NOTE: You need to create an Encrypted Password in JFrog.

- spring.cloud.dataflow.container.registry-configurations[myecr].registry-host=283191309520.dkr.ecr.us-west-1.amazonaws.com
- spring.cloud.dataflow.container.registry-configurations[myecr].authorization-type=awsecr
- spring.cloud.dataflow.container.registry-configurations[myecr].user=[your AWS accessKey]
- spring.cloud.dataflow.container.registry-configurations[myecr].secret=[your AWS secretKey]
- spring.cloud.dataflow.container.registry-configurations[myecr].extra[region]=us-west-1
- spring.cloud.dataflow.container.registry-configurations[myecr].extra[registryIds]=283191309520
spring:
  cloud:
    dataflow:
      container:
        registry-configurations:
          myecr:
            registry-host: 283191309520.dkr.ecr.us-west-1.amazonaws.com
            authorization-type: awsecr
            user: [your AWS accessKey]
            secret: [your AWS secretKey]
            extra:
              region: us-west-1
              'registryIds': 283191309520

In addition to the credentials, you have to provide the registry's region through the extra properties configuration (for example, .extra[region]=us-west-1).

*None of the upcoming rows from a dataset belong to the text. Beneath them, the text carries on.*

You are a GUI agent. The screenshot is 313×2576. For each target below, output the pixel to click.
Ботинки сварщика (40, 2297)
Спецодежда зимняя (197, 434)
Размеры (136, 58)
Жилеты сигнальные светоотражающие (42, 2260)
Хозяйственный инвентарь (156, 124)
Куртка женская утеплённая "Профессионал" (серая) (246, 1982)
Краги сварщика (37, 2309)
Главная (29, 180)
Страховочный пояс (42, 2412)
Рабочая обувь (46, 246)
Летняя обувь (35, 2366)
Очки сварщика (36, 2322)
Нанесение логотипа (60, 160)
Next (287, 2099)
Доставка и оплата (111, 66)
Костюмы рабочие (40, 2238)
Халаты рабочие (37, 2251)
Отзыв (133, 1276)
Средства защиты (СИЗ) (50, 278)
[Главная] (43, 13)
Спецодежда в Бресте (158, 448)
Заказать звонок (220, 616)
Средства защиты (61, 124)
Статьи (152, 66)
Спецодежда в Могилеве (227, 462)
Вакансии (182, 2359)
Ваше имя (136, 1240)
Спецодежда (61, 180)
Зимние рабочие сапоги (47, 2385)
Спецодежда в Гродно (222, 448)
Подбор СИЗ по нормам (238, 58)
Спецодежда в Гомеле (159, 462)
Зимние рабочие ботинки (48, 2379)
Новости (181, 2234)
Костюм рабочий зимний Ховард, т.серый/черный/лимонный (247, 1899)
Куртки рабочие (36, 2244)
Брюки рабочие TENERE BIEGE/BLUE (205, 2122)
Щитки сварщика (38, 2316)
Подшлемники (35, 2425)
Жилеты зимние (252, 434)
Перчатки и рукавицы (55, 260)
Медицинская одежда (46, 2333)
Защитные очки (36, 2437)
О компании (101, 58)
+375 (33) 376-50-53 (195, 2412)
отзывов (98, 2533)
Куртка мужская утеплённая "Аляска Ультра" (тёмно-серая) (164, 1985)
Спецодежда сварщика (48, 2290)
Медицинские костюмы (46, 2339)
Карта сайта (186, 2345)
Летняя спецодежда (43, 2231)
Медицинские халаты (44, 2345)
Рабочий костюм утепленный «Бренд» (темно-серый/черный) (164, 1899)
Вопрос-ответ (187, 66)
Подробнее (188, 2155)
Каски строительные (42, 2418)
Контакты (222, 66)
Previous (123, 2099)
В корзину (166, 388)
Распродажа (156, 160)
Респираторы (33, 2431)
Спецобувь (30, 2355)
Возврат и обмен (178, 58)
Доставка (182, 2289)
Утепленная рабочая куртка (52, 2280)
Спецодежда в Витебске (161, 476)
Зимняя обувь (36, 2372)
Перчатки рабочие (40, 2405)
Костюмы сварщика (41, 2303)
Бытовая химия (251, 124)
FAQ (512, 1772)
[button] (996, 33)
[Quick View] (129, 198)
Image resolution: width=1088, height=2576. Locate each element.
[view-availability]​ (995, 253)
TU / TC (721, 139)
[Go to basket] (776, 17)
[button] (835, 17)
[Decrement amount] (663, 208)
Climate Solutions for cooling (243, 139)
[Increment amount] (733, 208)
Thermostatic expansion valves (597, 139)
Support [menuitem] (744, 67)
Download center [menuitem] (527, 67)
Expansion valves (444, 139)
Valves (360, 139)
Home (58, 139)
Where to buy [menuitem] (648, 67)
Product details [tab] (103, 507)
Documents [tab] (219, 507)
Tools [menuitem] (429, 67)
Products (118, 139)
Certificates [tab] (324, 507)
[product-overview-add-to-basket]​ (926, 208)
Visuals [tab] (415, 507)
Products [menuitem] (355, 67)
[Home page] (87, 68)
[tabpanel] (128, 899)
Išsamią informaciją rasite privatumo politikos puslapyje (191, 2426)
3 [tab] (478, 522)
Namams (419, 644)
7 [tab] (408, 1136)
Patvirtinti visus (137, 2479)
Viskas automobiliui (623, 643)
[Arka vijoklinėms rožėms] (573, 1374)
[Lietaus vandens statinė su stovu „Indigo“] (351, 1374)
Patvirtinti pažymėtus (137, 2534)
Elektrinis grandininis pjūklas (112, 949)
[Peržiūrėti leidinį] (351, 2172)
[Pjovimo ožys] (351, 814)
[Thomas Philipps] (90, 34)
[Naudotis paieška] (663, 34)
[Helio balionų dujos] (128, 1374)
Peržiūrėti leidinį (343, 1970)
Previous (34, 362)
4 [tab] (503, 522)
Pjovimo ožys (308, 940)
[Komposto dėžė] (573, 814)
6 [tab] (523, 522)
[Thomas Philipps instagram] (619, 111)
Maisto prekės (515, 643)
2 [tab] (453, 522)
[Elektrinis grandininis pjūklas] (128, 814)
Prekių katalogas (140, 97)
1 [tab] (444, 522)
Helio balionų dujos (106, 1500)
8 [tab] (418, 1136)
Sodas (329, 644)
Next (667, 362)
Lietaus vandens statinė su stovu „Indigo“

Optionally, you can set the registry IDs by setting the .extra[registryIds] property as a comma separated value.

- spring.cloud.dataflow.container.registry-configurations[myazurecr].registry-host=tzolovazureregistry.azurecr.io
- spring.cloud.dataflow.container.registry-configurations[myazurecr].authorization-type=basicauth
- spring.cloud.dataflow.container.registry-configurations[myazurecr].user=[your Azure registry username]
- spring.cloud.dataflow.container.registry-configurations[myazurecr].secret=[your Azure registry access password]
spring:
  cloud:
    dataflow:
      container:
        registry-configurations:
          myazurecr:
            registry-host: tzolovazureregistry.azurecr.io
            authorization-type: basicauth
            user: [your Azure registry username]
            secret: [your Azure registry access password]

Customizations

Properties can override or augment the configurations obtained through the registry secrets. For example, if you have created a secret to access a registry running at address: my-private-registry:5000, you can disable SSL verification for this registry as follows:

- spring.cloud.dataflow.container.registry-configurations[myregistry].registry-host=my-private-registry:5000
- spring.cloud.dataflow.container.registry-configurations[myregistry].disableSslVerification=true
spring:
  cloud:
    dataflow:
      container:
        registry-configurations:
          myregistry:
            registry-host: my-private-registry:5000
            disableSslVerification: true

This is handy for testing registries with self-signed certificates.

  • Connect via Http Proxy

You can redirect some of the registry configurations through a pre-configured proxy. For example, if access a registry running at address: my-private-registry:5000 via a proxy configured at my-proxy.test:8080:

- spring.cloud.dataflow.container.http-proxy.host=my-proxy.test
- spring.cloud.dataflow.container.http-proxy.port=8080
- spring.cloud.dataflow.container.registry-configurations[myregistrywithproxy].registry-host=my-proxy-registry:5000
- spring.cloud.dataflow.container.registry-configurations[myregistrywithproxy].use-http-proxy=true
spring:
  cloud:
    dataflow:
      container:
        httpProxy:
          host: my-proxy.test
          port: 8080
        registry-configurations:
          myregistrywithproxy:
            registry-host: my-proxy-registry:5000
            use-http-proxy: true

The spring.cloud.dataflow.container.http-proxy properties allow you do configure a global Http Proxy and for every registry you can opt to use the proxy using the registry configuration use-http-proxy property. The proxy is not used by default.